The Railway Detective by Edward Marston
A Review by Juliet Kincaid
The first in Edward Marston’s Detective Inspector Colbeck Mystery series, The Railway Detective has lots to offer the historical mystery fan.
Marston brings mid-19th century Britain to life with vivid descriptions of places like London’s Devil’s Acre, for one example, and for another, the Crystal Palace, the site of the Great Exhibition in 1851.
Marston’s gentleman detective Robert Colbeck is both capable and clever. Marston presents lower class characters like a moneylender named Isadore Vout with gritty, almost Dickensian detail. Nut he also gives us members of the growing middle class and the gentry. He provides Colbeck with a love interest, the lovely Madeleine, a damsel in some distress.
The story includes exciting action like a train robbery and train wreck near the start of the book.

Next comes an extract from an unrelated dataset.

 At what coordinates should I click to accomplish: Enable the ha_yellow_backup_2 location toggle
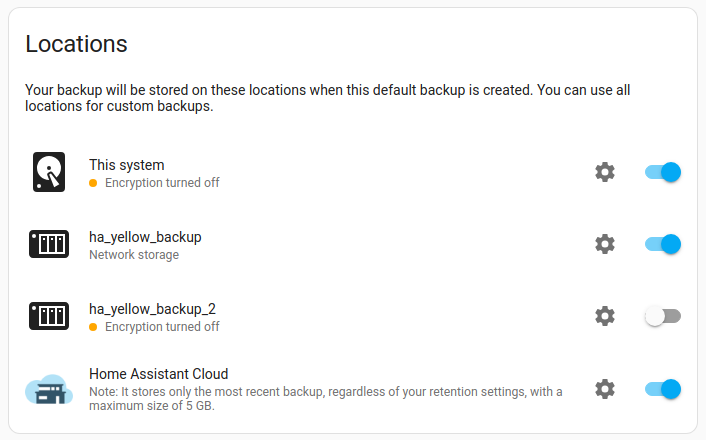pyautogui.click(x=663, y=316)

The plot is solid overall, but this reviewer has one slight quibble with it, though. Time and time again, Marston lets Colbeck pursue leads right up to almost catching a bad guy, only for him to be a little too late. At points like those, Marston cuts from the action with the detective to a scene with the current bad guy. To my mind, these are slight plot spoilers that bleed away some suspense and tension here and there. I sort of changed my mind about this, though, when near the end of the book . . . Well, you’ll get no spoilers from me.
If you’re hankering after a visit to Victorian England, I strongly recommend The Railway Detective.